The Symphony of Destruction
If you're not familiar with the Burnout series, you may not know just how intrinsic music is with the games. Fans, however, know that the soundtrack has been key in setting the tone of each of the titles. It matches the spirit of reckless abandon that comes from pushing your car to the limit and back again, and with bands like Fall Out Boy, Franz Ferdinand and My Chemical Romance before they became famous, the soundtracks have manged to be on the cutting edge of cool.
"What makes this title so unique is that its all about rebellious, its about turning your car the wrong way and the crashes. Rock fits it so well, because there's this natural rebellious nature in a lot of rock bands. Rock is the sort of music that makes your parents tell you to turn it the hell down, and my goal in life is to have parents scream 'Turn that game down!'" explained Schnur. "Burnout's all about what you're not supposed to be going. Like watching Nascar; you're not supposed to be thinking about people crashing, but you are."
"You have certain games where music is suppose to pump you up and certain games where its supposed to move you. We're looking for a group of aggressive songs to define the game. We're looking for the same on a global scale to get that," he continued. "Incidentally, the majority of songs submitted are by people that have played this game.

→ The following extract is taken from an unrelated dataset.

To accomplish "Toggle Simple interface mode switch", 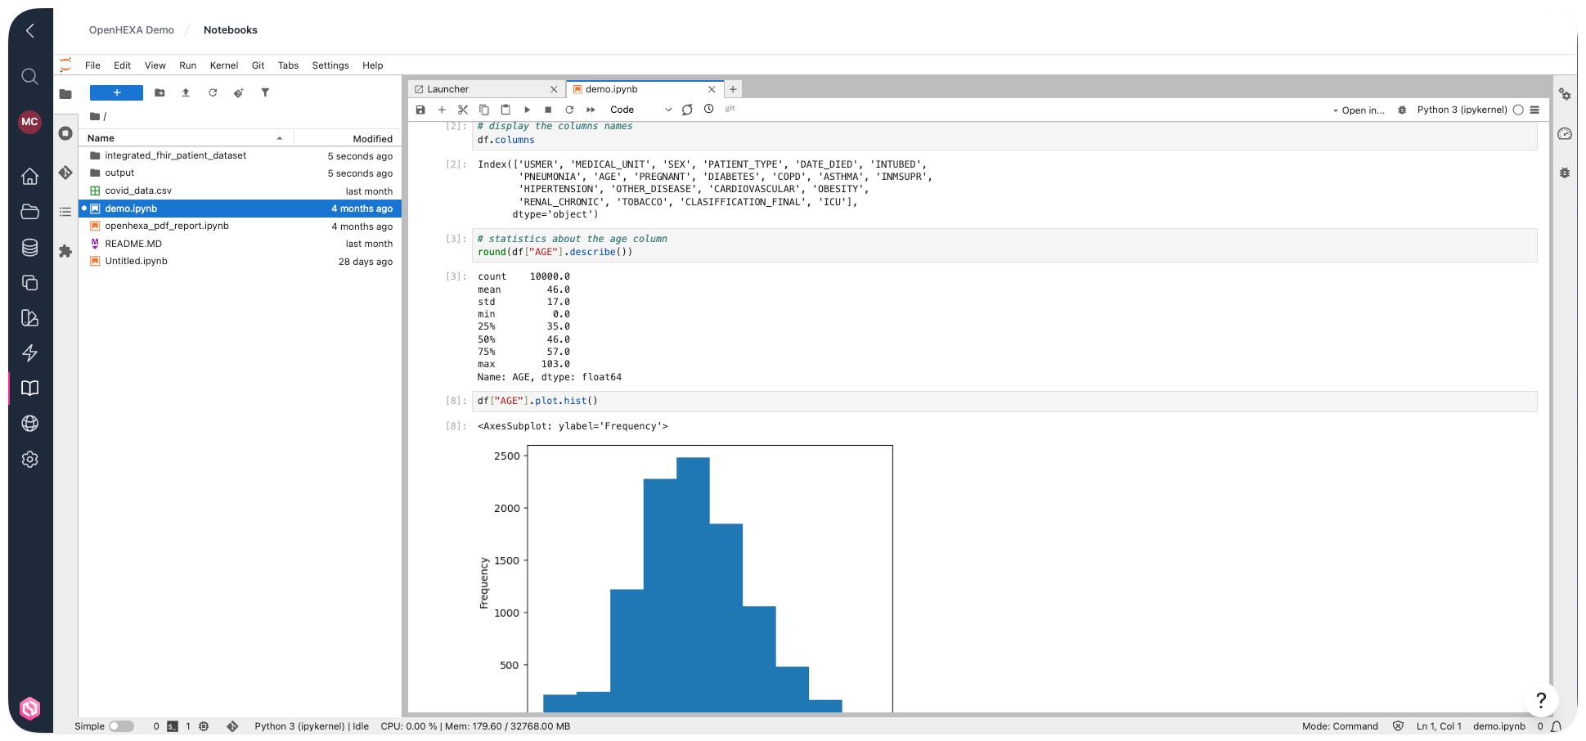I will (121, 726).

"If you click into the gallery, they're aggressive rock and roll songs and are totally in line with what the game is. It's interesting that you get that and we don't have to talk to them that this has to be aggressive, hard driving, and fun," agreed Dixon. "We have America and 11 European territories that are reaching out to this. They like to listen to music, submitting their own and voting on what will go on. What we've done was a bit of a risk but its worked out well."
The use of MySpace as a promotional method isn't too exceptional now. In the videogame sector, Subzero and Scorpion had their own pages before Mortal Kombat: Armageddon released. Burnout Bandslam, however, has connected with the fans in a real in meaningful way, which can be articulated by simply checking out the number of good songs from unknown groups this contest has managed to produce.

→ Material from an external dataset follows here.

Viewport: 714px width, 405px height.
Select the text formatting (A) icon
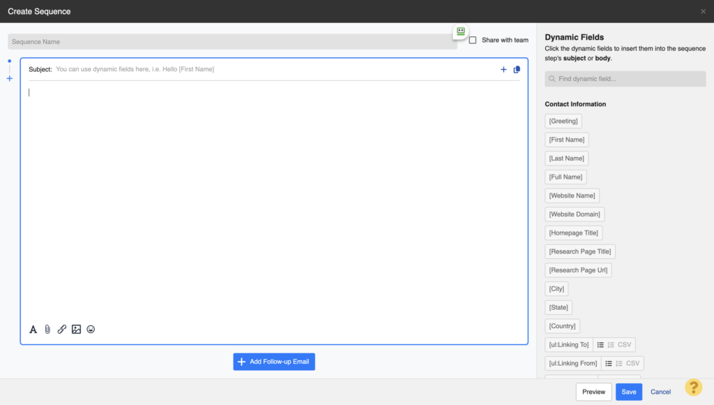coord(33,329)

"This is a generation that doesn't understand linear entertainment; they expect choices. They go to online environments like this one and they have fun participating in the voting," said Schnur. "There'd be a time of the '90s when going onto the radio was 'making it.' That's changed in the digital age. The new definition ends up making it is making it into a game."
"We want online consumers to feel connected to our bands," added Dixon. "It's a huge opportunity to reach out and say, "What sort of bands do you want?" We want to make make a product that speaks to that. We're looking for more ways for gamers to connect with the games."

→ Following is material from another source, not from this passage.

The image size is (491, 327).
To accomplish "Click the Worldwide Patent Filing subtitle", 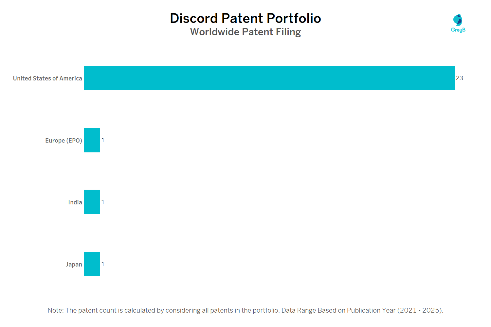I will pos(245,32).
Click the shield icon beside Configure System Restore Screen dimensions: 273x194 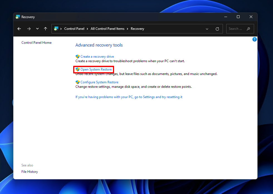point(77,82)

Given the reception to such a move, GameDaily BIZ would expect to see more events like this in the future from EA. "We don't see this as a one time event," says Schnur. "It's a big deal to be put into Burnout, and there's also the power of Virgin behind you. We expected them to do well like bands in Burnout in the past and we hope this will become popular, at least among gamers. Really, the initial exposure is the hardest hill to climb for any band."
"We hope so," responded Dixon when asked about more MySpace ventures. "We value MySpace as a partner. As we have continued to work in fresh spaces and paving the way with new mediums. They have a huge interactive community and we'd like to tap into it more."